- _Task instructions_
Set every entry down again exactly, omitting none.

(Collected data entries)
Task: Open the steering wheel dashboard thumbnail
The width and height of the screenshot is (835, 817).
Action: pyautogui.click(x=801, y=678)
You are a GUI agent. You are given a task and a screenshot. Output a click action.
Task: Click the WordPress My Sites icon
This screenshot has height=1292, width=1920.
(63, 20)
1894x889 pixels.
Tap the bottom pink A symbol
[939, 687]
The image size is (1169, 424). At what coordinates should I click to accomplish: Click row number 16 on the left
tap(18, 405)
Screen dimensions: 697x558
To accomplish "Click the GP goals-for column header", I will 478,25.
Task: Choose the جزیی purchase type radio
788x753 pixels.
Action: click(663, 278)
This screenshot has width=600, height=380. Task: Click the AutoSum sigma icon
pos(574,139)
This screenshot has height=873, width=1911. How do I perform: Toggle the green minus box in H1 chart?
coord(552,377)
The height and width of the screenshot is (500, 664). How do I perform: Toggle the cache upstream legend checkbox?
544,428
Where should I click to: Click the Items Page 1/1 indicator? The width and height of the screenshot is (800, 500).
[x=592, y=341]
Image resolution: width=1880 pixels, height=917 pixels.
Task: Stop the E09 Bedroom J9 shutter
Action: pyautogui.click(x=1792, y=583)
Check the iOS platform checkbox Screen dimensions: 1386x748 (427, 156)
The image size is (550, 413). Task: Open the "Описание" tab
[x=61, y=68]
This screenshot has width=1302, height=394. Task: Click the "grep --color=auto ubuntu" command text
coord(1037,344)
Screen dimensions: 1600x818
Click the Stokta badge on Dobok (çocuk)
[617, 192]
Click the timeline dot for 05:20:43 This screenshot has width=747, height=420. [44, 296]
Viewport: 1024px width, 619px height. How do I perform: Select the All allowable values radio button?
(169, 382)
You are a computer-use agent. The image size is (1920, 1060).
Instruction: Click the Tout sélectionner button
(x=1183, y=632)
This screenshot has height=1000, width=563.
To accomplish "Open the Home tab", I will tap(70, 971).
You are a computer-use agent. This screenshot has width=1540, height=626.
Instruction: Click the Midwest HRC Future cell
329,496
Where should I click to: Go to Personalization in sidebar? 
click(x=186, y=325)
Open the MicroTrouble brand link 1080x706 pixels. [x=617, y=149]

- _Response_
Task: Open the steering wheel dashboard thumbnail
The width and height of the screenshot is (835, 817).
Action: pyautogui.click(x=801, y=678)
You are a GUI agent. You are given a task and a screenshot. Output a click action.
Task: Click the WordPress My Sites icon
This screenshot has height=1292, width=1920.
(63, 20)
1894x889 pixels.
Tap the bottom pink A symbol
[939, 687]
The image size is (1169, 424). At what coordinates should I click to accomplish: Click row number 16 on the left
tap(18, 405)
Screen dimensions: 697x558
To accomplish "Click the GP goals-for column header", I will 478,25.
Task: Choose the جزیی purchase type radio
788x753 pixels.
Action: click(663, 278)
This screenshot has width=600, height=380. Task: Click the AutoSum sigma icon
pos(574,139)
This screenshot has height=873, width=1911. How do I perform: Toggle the green minus box in H1 chart?
coord(552,377)
The height and width of the screenshot is (500, 664). How do I perform: Toggle the cache upstream legend checkbox?
544,428
Where should I click to: Click the Items Page 1/1 indicator? The width and height of the screenshot is (800, 500).
[x=592, y=341]
Image resolution: width=1880 pixels, height=917 pixels.
Task: Stop the E09 Bedroom J9 shutter
Action: pyautogui.click(x=1792, y=583)
Check the iOS platform checkbox Screen dimensions: 1386x748 (427, 156)
The image size is (550, 413). Task: Open the "Описание" tab
[x=61, y=68]
This screenshot has width=1302, height=394. Task: Click the "grep --color=auto ubuntu" command text
coord(1037,344)
Screen dimensions: 1600x818
Click the Stokta badge on Dobok (çocuk)
[617, 192]
Click the timeline dot for 05:20:43 This screenshot has width=747, height=420. [44, 296]
Viewport: 1024px width, 619px height. How do I perform: Select the All allowable values radio button?
(169, 382)
You are a computer-use agent. The image size is (1920, 1060).
Instruction: Click the Tout sélectionner button
(x=1183, y=632)
This screenshot has height=1000, width=563.
To accomplish "Open the Home tab", I will tap(70, 971).
You are a computer-use agent. This screenshot has width=1540, height=626.
Instruction: Click the Midwest HRC Future cell
329,496
Where should I click to: Go to Personalization in sidebar? 
click(x=186, y=325)
Open the MicroTrouble brand link 1080x706 pixels. [x=617, y=149]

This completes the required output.